The lifelong health of the monkeys is a top goal for Helping Hands veterinary staff. They are committed to making sure that each monkey’s health and nutritional status is monitored regularly and that, once trained, they are placed in appropriate homes that can offer them support, stimulation and love. After the monkeys leave the training center and are placed with recipients, local veterinarians are utilized to oversee the monkey’s health on a yearly basis. Each Helping Hands monkey has a health certificate that is updated annually and meets the state standards where the services are provided.

There are two other meaningful aspects of the Helping Hands Program. One is the focus on prevention programs that teach young people about the unsafe behaviors that can lead to spinal cord injuries. They also learn about the challenges faced by people with disabilities, the value of service animals as caregivers, and the importance of participating in community service projects and fundraisers to help support the care of the monkeys.

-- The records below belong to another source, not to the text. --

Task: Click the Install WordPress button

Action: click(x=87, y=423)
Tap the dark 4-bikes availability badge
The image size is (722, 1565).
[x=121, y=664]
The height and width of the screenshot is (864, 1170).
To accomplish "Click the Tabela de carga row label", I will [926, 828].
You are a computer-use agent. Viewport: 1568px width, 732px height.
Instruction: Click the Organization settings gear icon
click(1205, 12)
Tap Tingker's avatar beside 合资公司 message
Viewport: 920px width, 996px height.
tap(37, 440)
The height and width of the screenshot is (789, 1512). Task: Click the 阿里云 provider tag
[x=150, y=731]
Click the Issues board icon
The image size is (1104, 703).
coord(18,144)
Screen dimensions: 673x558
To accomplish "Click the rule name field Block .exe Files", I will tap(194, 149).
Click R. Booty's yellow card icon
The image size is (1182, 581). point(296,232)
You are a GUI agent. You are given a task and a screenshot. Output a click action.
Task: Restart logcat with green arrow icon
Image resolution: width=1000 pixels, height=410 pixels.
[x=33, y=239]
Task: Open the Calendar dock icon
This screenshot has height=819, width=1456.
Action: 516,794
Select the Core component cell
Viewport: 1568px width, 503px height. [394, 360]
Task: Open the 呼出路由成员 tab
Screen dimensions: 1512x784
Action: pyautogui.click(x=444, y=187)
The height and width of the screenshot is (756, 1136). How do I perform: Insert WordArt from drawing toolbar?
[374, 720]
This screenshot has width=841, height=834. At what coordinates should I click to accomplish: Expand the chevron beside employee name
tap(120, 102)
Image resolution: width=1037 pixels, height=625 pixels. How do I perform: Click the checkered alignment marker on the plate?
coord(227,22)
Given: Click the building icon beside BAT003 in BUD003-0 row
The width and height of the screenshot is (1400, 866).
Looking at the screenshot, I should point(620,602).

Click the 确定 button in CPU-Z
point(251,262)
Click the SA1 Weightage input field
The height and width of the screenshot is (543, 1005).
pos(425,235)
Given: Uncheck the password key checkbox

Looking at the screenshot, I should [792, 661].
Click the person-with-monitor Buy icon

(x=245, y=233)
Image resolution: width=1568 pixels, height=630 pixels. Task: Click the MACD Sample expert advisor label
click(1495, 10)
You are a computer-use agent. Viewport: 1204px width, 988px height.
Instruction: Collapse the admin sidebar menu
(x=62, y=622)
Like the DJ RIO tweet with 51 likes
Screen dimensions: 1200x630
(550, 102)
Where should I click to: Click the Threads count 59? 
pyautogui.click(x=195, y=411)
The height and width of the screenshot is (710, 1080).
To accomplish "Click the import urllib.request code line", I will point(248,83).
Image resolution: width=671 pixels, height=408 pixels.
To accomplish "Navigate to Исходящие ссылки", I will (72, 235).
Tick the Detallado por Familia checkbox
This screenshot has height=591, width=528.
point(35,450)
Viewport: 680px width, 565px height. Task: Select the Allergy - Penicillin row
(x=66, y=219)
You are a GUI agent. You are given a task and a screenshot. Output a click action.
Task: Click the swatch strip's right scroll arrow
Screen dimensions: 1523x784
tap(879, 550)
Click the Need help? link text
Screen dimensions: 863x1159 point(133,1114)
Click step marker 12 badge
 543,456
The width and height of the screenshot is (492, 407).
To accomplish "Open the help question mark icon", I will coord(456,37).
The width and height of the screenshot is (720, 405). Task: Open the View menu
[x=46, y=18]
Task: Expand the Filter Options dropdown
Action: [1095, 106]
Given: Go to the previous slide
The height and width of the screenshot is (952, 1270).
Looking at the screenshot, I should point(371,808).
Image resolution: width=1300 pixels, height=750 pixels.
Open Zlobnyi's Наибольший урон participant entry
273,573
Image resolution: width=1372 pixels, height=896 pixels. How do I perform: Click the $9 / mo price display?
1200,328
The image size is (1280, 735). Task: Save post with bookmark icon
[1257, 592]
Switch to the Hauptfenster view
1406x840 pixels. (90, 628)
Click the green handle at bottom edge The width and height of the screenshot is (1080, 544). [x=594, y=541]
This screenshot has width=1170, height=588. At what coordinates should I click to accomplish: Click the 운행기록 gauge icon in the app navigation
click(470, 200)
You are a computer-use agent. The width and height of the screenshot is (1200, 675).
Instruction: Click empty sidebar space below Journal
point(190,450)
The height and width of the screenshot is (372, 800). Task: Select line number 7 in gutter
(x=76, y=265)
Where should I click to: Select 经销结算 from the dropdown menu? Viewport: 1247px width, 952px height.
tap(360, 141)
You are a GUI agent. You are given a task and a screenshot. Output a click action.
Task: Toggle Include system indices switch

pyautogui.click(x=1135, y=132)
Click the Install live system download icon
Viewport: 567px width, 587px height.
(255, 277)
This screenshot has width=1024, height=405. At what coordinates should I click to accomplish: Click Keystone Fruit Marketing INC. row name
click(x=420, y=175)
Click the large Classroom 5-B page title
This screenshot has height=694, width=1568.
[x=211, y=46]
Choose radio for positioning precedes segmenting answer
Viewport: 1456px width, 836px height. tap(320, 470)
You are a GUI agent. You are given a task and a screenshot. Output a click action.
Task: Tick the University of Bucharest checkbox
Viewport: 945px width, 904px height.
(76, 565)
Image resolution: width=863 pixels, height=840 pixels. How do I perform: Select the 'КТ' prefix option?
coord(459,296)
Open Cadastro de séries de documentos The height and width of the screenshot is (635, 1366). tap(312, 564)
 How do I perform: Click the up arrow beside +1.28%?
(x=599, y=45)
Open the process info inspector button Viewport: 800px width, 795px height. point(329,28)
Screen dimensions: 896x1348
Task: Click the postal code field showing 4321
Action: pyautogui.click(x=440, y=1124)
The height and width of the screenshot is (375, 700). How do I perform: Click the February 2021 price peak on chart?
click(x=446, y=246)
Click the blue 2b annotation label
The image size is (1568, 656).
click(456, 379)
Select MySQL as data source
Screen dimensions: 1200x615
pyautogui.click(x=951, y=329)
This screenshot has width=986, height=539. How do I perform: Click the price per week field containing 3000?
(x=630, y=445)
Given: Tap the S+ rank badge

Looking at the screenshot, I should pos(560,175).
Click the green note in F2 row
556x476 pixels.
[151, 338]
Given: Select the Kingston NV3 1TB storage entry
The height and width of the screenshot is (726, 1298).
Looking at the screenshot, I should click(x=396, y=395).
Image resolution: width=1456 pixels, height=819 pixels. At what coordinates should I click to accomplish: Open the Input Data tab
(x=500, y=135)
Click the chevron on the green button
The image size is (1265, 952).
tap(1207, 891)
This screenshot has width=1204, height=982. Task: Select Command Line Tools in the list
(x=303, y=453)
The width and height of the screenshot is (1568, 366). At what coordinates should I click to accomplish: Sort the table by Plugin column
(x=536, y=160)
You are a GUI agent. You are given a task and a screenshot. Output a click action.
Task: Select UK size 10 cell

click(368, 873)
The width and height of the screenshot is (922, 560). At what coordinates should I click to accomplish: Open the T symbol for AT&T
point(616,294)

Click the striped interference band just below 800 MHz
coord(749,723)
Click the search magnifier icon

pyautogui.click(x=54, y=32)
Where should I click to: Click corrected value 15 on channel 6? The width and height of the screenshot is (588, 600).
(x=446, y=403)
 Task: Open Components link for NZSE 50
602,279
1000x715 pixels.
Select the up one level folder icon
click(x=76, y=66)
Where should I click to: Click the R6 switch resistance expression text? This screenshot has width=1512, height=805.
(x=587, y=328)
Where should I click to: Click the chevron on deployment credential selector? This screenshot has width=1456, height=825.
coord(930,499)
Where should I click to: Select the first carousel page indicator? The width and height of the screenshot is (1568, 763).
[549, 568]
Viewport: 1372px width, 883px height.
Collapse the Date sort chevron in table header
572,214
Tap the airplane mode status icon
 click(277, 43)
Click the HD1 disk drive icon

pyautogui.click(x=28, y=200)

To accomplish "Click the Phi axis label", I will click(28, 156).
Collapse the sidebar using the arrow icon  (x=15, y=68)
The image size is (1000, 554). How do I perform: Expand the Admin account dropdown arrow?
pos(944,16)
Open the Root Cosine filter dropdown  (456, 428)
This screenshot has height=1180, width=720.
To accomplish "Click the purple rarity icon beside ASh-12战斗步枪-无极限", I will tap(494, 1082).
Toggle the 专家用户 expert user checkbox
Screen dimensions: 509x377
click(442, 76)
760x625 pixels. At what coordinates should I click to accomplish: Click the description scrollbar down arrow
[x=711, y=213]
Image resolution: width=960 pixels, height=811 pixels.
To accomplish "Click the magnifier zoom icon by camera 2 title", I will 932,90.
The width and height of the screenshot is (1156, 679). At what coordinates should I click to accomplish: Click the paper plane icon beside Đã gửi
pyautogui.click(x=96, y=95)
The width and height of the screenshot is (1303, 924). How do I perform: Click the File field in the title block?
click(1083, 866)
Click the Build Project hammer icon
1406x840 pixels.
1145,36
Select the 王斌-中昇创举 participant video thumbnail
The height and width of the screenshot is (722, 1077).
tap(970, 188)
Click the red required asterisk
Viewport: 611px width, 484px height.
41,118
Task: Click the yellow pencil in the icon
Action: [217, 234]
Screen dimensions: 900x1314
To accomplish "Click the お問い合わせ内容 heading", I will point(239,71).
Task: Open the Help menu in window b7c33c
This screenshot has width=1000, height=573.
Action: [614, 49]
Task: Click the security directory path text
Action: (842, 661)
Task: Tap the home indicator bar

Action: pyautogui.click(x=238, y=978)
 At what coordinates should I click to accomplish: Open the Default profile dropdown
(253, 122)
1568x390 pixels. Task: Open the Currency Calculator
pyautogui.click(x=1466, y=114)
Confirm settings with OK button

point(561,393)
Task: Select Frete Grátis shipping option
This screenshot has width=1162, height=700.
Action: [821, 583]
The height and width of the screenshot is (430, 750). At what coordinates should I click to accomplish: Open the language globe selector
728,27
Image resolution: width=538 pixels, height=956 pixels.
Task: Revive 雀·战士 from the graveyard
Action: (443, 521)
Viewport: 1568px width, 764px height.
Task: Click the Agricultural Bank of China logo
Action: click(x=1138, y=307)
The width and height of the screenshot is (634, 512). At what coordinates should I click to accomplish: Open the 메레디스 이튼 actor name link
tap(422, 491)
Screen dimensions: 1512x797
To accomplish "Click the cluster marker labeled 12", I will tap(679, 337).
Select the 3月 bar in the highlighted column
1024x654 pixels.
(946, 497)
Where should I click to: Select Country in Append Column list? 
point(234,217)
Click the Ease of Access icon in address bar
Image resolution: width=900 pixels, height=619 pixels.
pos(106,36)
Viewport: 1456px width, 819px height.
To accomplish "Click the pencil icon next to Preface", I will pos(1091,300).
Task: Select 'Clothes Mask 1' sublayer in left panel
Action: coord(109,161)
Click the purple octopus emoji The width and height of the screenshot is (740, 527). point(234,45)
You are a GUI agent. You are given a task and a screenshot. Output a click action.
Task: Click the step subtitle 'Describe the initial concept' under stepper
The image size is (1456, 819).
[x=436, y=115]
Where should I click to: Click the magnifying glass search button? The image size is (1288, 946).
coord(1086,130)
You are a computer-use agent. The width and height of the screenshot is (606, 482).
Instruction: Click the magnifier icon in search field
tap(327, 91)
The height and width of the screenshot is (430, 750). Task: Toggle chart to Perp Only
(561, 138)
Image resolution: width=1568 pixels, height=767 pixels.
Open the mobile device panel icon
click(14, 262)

The second program aspect is the use of volunteer foster homes for the young monkeys to learn to live in a positive home environment until they are ready to attend Monkey College. Foster homes are also used when monkeys are waiting to be placed with a recipient and after they retire as a service animal.

The world will continue to marvel at the innate abilities of Capuchin monkeys to sense and assist the needs of people whose lives have been compromised by injury or illness. In addition, the therapeutic and supportive bond that develops between these animals and humans is nothing short of miraculous. The monkeys’ devotion, energy and caregiving assistance can offer life-enhancing opportunities and restore the possibility of greater freedom and independence to those they serve. Helping Hands monkeys will continue to empower lives in the future and spark countless stories of inspiration and hope as they complement the care needs of individuals with disabilities.